Specters (Spettri) is a 1987 Italian horror film directed by Marcello Avallone and starring Donald Pleasence.

==Plot==
The film opens with an excavation for the Rome Metro collapsing a wall in a nearby archaeological site, exposing a previously undiscovered section of the ruins. This delights Professor Lasky, who has been leading an expedition at the ruins in search of the unidentified Tomb of Domitian. Excited, Lasky informs his team, made up of Barbara, Marcus, and Andrea, that legends claim that pagans used the site to perform human sacrifice in order to pacify an evil god. Marcus later shares news of the find with his actress girlfriend Alice, who is upset as Marcus regularly leaves dates early or cancels them entirely to spend time excavating.

Later Marcus travels through the new section of the ruins as his team watches him progress via handheld footage back at base camp.

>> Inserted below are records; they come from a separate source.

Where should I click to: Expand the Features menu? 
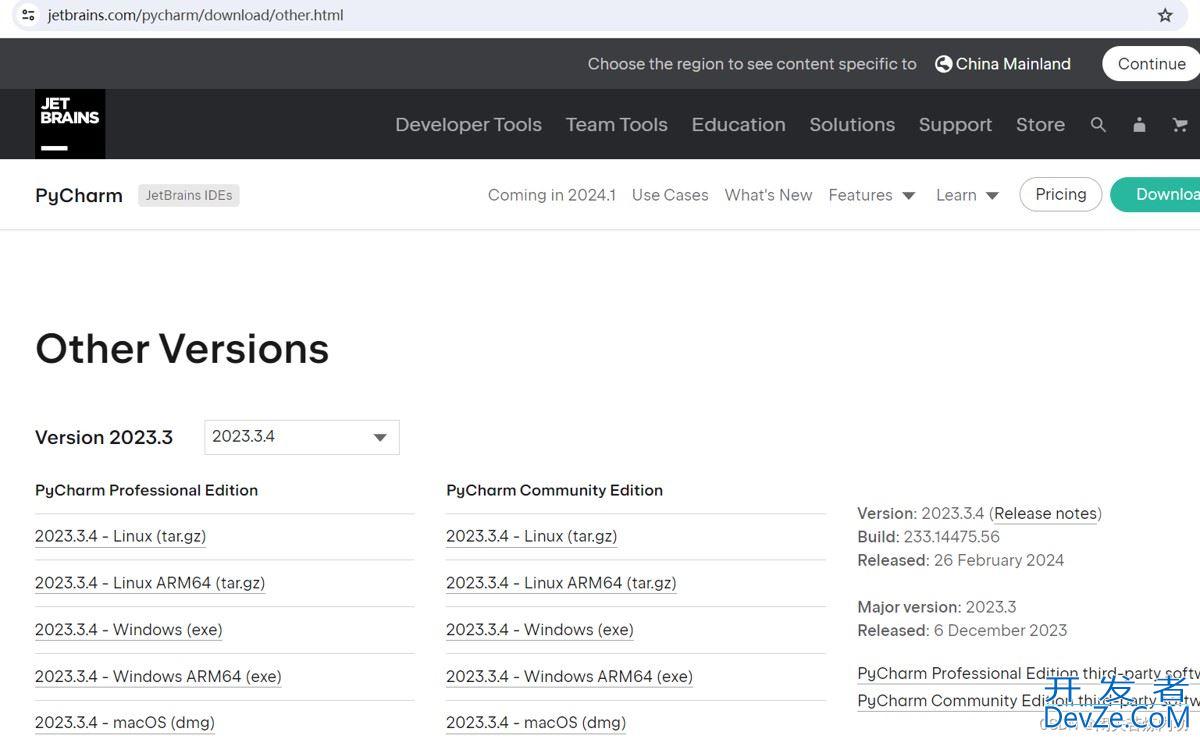click(871, 195)
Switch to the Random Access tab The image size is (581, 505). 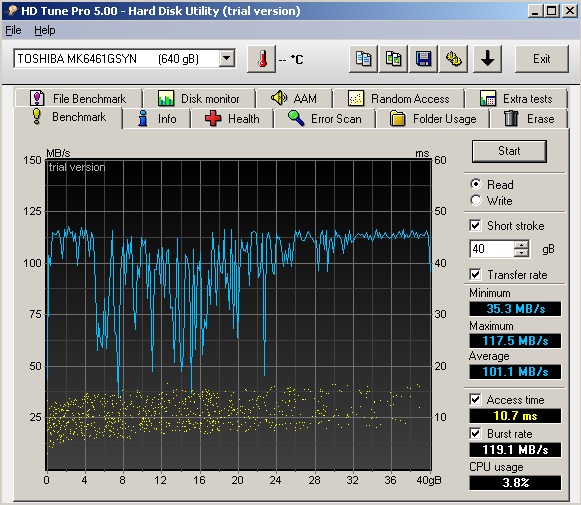[x=399, y=99]
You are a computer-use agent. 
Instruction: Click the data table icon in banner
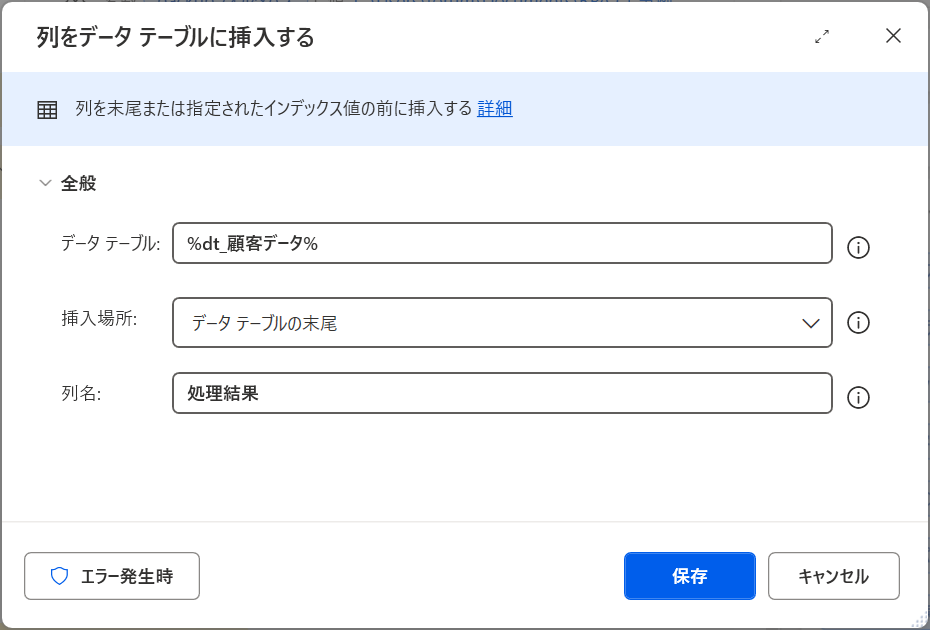(47, 110)
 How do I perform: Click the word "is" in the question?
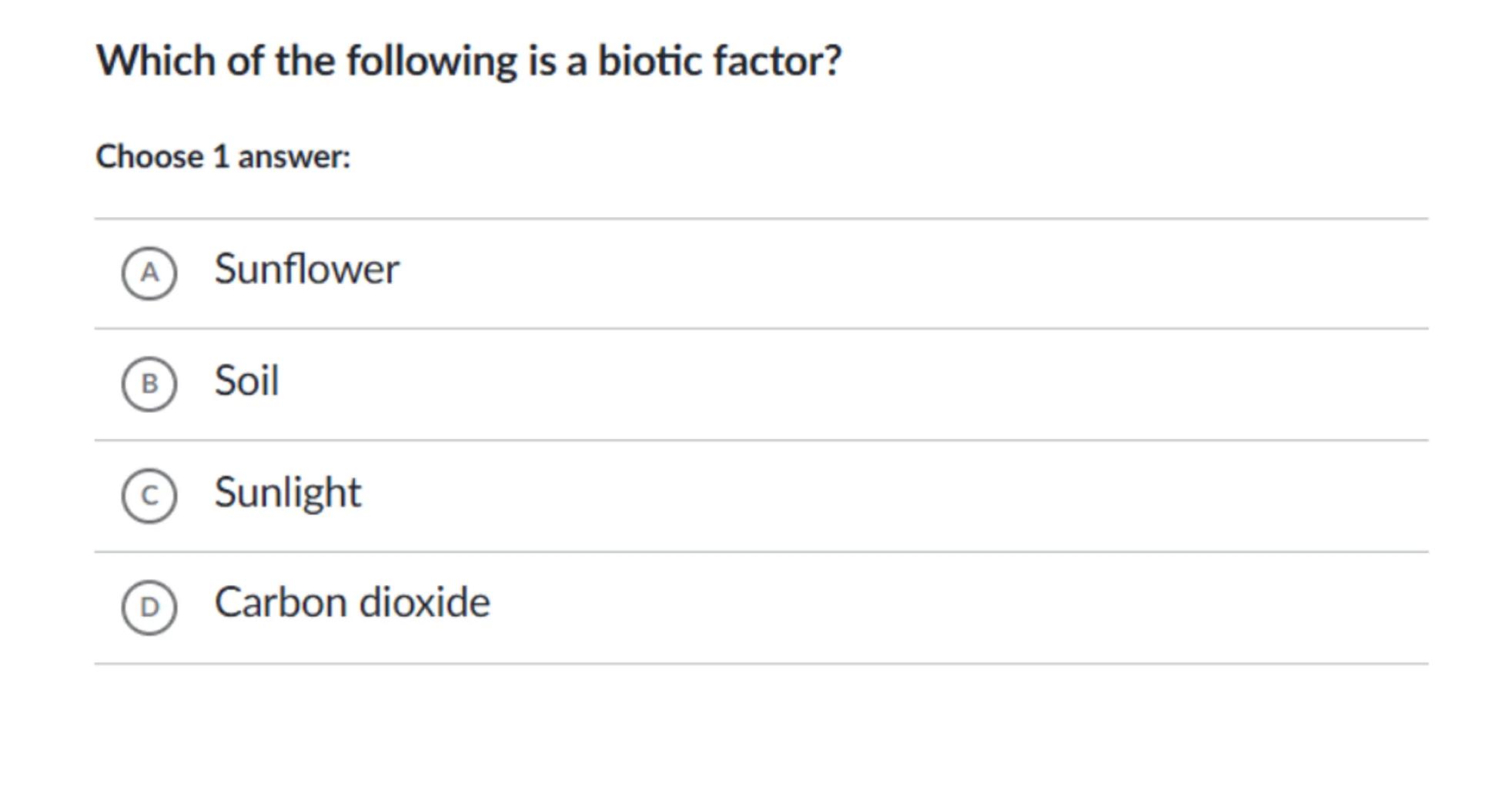tap(542, 60)
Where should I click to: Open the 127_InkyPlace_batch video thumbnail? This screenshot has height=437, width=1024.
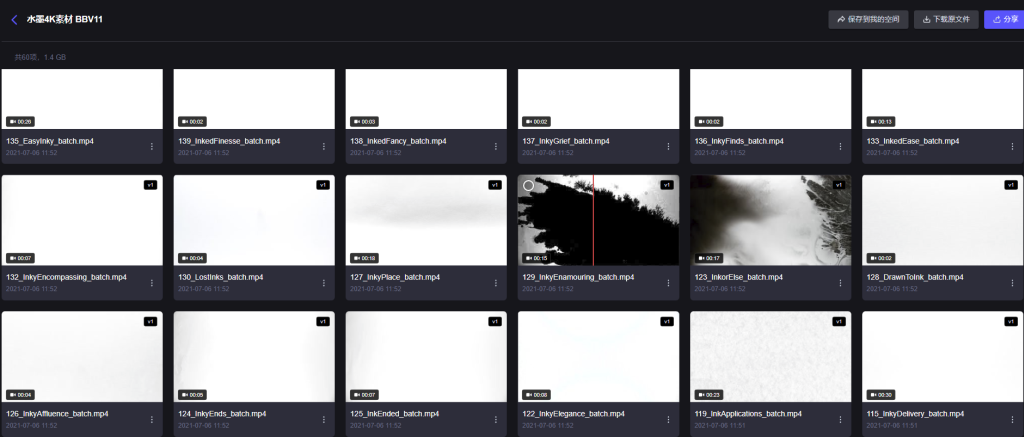pyautogui.click(x=426, y=220)
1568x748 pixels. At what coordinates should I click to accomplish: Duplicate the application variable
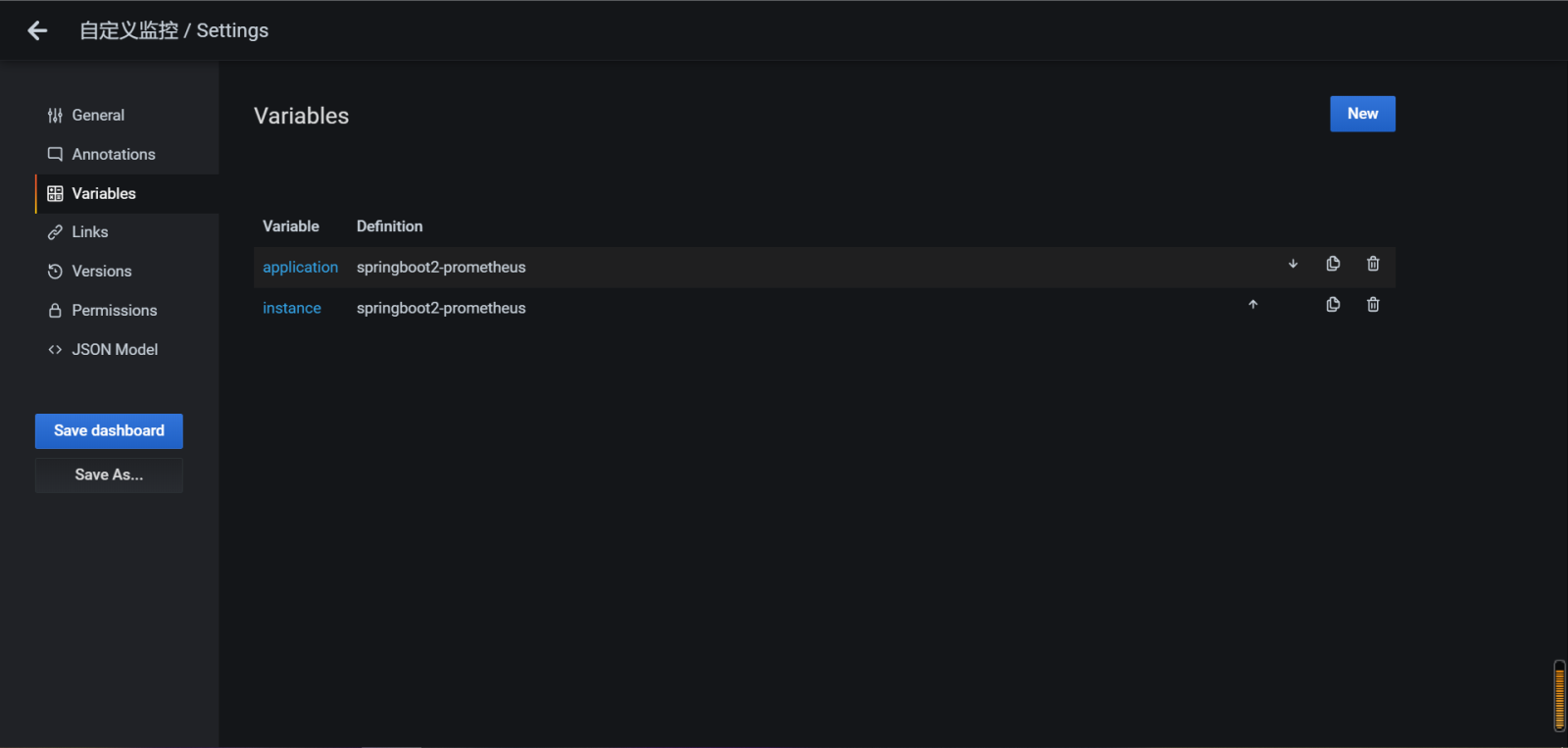pos(1333,264)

He discovers that to progress further he must undo a seal placed on the tomb, which Lasky urges him to break. As he breaks the seal a wind blows throughout the ruins and briefly disrupts the camera before everything returns to normal. The team attributes this to the ruins being sealed for so long and proceeds to set up a new base camp at the ruins. Soon after a strange supernatural presence, preceded by the same strong wind, begins to follow the archaeologists wherever they go. One of the teammates, Andrea, is killed by a largely unseen demonic presence, putting the teammembers on edge. Another, Barbara, is also slaughtered one evening while researching at the ruins.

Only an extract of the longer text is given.